** Source material follows **
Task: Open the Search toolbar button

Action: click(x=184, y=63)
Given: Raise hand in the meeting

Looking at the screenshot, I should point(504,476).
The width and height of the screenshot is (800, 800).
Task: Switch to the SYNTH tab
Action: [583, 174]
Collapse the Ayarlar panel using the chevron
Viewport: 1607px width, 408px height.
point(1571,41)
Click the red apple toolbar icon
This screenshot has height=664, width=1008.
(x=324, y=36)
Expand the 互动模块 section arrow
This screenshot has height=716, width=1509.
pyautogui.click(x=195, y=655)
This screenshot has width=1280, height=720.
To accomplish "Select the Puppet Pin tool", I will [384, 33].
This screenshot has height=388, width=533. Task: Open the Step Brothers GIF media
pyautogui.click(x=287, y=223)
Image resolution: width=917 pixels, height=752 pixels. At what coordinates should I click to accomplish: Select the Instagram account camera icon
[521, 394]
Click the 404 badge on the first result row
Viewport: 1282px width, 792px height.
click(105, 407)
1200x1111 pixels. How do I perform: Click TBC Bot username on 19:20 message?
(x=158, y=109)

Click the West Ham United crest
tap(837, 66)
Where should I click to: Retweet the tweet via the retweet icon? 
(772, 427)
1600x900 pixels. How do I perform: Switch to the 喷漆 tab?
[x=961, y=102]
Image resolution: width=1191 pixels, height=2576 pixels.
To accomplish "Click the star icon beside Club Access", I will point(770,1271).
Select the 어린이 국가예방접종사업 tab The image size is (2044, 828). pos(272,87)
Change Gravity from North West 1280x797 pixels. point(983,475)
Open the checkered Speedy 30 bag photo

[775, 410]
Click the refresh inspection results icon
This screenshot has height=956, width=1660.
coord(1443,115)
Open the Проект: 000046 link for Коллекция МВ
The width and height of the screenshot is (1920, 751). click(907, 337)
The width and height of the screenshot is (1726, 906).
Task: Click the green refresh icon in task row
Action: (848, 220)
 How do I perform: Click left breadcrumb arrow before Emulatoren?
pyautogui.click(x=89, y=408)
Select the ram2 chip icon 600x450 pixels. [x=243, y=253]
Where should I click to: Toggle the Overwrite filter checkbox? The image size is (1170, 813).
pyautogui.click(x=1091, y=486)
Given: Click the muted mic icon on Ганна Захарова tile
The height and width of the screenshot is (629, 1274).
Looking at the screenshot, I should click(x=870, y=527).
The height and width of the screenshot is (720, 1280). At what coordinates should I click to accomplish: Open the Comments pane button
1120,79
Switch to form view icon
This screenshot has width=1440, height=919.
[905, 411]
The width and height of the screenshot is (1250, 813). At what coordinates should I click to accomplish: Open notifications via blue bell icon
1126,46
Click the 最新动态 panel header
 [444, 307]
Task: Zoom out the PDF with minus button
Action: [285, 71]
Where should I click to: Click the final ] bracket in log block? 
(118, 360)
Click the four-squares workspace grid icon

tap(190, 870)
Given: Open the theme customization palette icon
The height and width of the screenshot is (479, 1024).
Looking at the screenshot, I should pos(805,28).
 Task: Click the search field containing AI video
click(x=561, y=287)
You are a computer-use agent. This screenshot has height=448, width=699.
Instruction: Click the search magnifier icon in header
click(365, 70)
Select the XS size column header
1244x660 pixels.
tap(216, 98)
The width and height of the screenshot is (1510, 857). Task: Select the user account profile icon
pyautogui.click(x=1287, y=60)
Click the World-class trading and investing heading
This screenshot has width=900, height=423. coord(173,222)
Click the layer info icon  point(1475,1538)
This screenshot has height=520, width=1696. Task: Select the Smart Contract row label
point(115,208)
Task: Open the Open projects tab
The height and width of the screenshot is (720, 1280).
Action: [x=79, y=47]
** End of Source material **
What is needed is each line from the records with the word "will" in it.

Problem solution =>
To accomplish "Select the Puppet Pin tool", I will [384, 33].
To accomplish "Click the star icon beside Club Access", I will point(770,1271).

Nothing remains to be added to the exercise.